Solar activity prompted long-term forecasts to show a strong likelihood of geomagnetic activity this week. But Levens said that forecast changed as experts gathered more data.

“Just like weather, everything is a lot more accurate in the near term than it is in the long term,” she said.

Jim Lattis, director of University of Wisconsin’s Space Place, said auroras are caused by charged particles from the sun interacting with gasses like nitrogen in the Earth’s atmosphere. He said a lot of things have to go right for that to happen.

“There are solar flares popping off on the sun every other day or daily these days, but those flares have to emit something that then crosses an awful lot of space between us and the sun, and then actually interacts with the earth,” he said.

Lattis said like weather, forecasters can be surprised by actual conditions. So he said residents can still keep an eye on the skies, especially along the northern horizon. Lattis said that’s where most auroras tend to be visible in Wisconsin.

“Those glowing layers of the Earth’s atmosphere are still very high above the Earth’s surface, but you’re looking north like into Canada, you know, a few hundred miles north,” he said. “Up there, it’s directly overhead. But for us, it’s very low on the horizon.”
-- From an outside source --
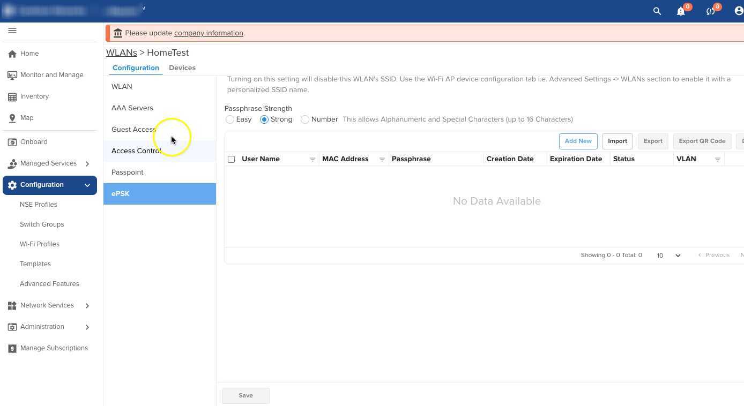The height and width of the screenshot is (406, 744).
Task: Collapse the Configuration section
Action: (87, 185)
Wisconsinites did see more prominent auroras this spring, and Levens said there is a strong chance the region will see more activity later this year when the days get shorter. She said the sun goes through a roughly 11-year solar cycle and is getting into its more active season.
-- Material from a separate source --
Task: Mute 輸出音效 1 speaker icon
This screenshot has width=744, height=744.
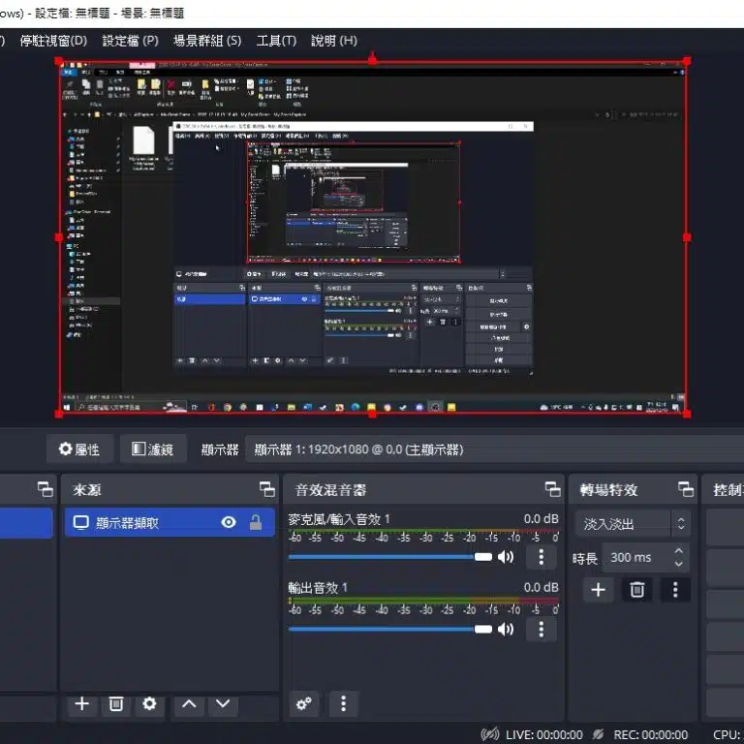Action: click(506, 629)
“That’s why over the last year or so, we’ve been seeing more and more of these potential northern lights events,” she said. “So as we continue to go into that more active cycle over the next couple of years, we will have more potential for these auroras that emerge.”

Lattis said residents can look online for the latest aurora forecasts. He said the only things people need to see them are a dark night sky and a lawn chair to be more comfortable gazing toward the skies.